▶ EXERCISE REQUIREMENTS
Transcribe the passage of the Standard Chartered article that starts at "Standard Chartered’s move" and ends at "been performing well.".

▶ EXTRACT PROVIDED
----------------

StanChart closures seen to have little buy-side impact

The UK bank’s shutdown of its equity derivative and convertible bond divisions seems unlikely to have major implications for the investment industry.
StanChart closures seen to have little buy-side impact

Standard Chartered’s move to close its equity derivative and convertible bond units is unlikely to have major implications for the investment industry or for the UK bank’s own wealth management business, according to individuals AsianInvestor spoke to.

The closures, announced yesterday in an internal memo, continue the group’s efforts to cut non-core operations and boost flagging profits. They follow reports earlier this month that the bank would cut 1,000 of its 4,000 senior staff globally and the January shutdown of its global institutional cash equity, equity research and equity capital markets businesses.

A person familiar with the matter said around 40 employees in Hong Kong could be directly affected, and that the closures were "not a huge surprise" after the exit from cash equities. However, the individual added, the equity derivatives business had been performing well.

----------------

(Saved entries)
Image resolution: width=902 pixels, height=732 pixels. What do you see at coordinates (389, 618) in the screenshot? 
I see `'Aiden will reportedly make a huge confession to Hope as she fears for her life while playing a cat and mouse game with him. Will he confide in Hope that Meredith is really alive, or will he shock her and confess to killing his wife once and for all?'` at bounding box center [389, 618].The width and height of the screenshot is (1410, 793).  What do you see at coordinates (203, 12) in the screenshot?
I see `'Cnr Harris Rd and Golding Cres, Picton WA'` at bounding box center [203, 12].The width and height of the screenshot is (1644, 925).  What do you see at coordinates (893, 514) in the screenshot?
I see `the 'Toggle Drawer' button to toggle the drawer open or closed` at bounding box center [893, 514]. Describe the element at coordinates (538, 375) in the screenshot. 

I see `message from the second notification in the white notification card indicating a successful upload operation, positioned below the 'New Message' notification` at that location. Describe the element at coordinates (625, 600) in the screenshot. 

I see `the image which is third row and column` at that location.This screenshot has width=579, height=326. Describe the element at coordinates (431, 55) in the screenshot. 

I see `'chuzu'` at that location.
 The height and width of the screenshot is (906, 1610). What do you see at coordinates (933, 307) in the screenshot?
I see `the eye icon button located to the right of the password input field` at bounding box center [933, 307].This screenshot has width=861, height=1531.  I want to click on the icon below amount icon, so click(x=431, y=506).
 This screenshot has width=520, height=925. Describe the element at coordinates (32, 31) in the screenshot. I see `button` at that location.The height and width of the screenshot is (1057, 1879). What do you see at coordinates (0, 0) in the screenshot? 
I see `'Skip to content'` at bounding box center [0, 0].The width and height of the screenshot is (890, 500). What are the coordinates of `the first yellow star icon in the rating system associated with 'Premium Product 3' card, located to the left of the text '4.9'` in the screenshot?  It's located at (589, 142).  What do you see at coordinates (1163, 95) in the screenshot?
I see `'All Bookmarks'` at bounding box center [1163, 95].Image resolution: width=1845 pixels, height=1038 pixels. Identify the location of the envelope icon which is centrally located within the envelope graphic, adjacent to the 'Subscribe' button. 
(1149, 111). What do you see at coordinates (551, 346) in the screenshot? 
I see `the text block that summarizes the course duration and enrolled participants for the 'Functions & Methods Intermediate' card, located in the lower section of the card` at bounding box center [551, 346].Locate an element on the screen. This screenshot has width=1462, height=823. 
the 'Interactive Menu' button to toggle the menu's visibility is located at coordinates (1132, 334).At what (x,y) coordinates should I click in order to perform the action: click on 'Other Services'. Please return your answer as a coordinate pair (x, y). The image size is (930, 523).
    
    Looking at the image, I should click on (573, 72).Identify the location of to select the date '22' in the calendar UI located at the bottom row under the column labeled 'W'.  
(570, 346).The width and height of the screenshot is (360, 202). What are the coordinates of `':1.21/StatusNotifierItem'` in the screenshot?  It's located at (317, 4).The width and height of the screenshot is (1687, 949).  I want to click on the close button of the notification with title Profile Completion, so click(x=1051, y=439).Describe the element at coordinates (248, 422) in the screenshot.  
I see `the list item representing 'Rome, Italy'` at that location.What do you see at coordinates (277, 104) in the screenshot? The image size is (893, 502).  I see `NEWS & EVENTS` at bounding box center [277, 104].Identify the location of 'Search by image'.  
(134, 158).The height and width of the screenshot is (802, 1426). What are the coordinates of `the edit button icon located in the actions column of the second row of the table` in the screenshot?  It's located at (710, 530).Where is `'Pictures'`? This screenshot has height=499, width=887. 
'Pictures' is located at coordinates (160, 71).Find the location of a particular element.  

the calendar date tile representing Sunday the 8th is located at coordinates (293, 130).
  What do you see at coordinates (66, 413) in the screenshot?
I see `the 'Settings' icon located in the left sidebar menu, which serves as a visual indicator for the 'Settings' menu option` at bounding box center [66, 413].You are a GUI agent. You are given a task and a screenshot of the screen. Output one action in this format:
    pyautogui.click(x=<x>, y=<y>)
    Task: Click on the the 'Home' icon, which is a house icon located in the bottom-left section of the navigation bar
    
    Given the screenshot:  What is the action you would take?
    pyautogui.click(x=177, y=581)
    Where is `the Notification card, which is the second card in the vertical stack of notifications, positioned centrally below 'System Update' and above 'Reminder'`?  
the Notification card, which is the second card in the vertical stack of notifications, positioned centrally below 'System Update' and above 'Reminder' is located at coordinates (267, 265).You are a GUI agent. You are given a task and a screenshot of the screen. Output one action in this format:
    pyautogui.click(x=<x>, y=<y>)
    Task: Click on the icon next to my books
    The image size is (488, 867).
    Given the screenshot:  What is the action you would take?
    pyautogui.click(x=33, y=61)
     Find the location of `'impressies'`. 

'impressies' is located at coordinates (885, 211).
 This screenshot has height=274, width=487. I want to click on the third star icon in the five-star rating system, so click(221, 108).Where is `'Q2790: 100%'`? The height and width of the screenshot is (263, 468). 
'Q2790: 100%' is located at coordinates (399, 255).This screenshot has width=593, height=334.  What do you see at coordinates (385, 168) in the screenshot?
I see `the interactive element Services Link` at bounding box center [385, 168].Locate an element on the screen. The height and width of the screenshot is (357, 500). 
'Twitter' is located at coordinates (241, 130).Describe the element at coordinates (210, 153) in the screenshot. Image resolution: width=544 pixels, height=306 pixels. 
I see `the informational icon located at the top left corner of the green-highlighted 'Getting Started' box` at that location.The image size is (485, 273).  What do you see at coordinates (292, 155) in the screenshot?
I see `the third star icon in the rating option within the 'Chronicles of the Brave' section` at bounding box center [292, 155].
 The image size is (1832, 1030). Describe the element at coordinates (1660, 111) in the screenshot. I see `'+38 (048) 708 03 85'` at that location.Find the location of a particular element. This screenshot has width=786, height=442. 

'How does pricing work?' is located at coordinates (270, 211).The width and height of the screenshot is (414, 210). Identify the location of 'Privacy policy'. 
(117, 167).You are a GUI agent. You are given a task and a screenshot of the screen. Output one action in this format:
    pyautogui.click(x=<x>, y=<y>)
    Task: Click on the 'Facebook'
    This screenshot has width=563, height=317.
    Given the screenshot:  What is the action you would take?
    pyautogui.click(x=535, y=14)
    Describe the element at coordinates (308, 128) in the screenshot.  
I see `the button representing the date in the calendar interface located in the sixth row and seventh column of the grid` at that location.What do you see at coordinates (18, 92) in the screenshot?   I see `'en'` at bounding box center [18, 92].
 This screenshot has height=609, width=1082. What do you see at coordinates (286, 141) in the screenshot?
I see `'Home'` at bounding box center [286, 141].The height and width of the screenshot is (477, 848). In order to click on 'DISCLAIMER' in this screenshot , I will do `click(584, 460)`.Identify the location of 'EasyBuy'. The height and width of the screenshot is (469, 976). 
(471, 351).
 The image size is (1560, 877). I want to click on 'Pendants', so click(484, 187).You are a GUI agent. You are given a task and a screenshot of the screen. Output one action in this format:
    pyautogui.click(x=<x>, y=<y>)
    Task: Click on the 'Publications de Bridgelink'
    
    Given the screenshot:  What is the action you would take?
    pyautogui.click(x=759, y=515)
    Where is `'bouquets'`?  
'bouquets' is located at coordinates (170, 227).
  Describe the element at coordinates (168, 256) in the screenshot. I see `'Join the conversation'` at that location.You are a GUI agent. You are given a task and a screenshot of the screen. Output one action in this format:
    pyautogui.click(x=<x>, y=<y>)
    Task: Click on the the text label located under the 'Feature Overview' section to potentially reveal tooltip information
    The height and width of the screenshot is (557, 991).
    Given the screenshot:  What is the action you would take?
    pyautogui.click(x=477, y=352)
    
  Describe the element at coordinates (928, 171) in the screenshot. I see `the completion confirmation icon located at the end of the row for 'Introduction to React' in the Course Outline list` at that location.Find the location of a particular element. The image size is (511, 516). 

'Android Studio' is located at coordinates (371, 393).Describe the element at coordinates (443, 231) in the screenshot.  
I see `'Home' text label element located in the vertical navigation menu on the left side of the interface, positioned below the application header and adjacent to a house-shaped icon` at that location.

----------------

▶ ANSWER BOX
Standard Chartered’s move to close its equity derivative and convertible bond units is unlikely to have major implications for the investment industry or for the UK bank’s own wealth management business, according to individuals AsianInvestor spoke to.

The closures, announced yesterday in an internal memo, continue the group’s efforts to cut non-core operations and boost flagging profits. They follow reports earlier this month that the bank would cut 1,000 of its 4,000 senior staff globally and the January shutdown of its global institutional cash equity, equity research and equity capital markets businesses.

A person familiar with the matter said around 40 employees in Hong Kong could be directly affected, and that the closures were "not a huge surprise" after the exit from cash equities. However, the individual added, the equity derivatives business had been performing well.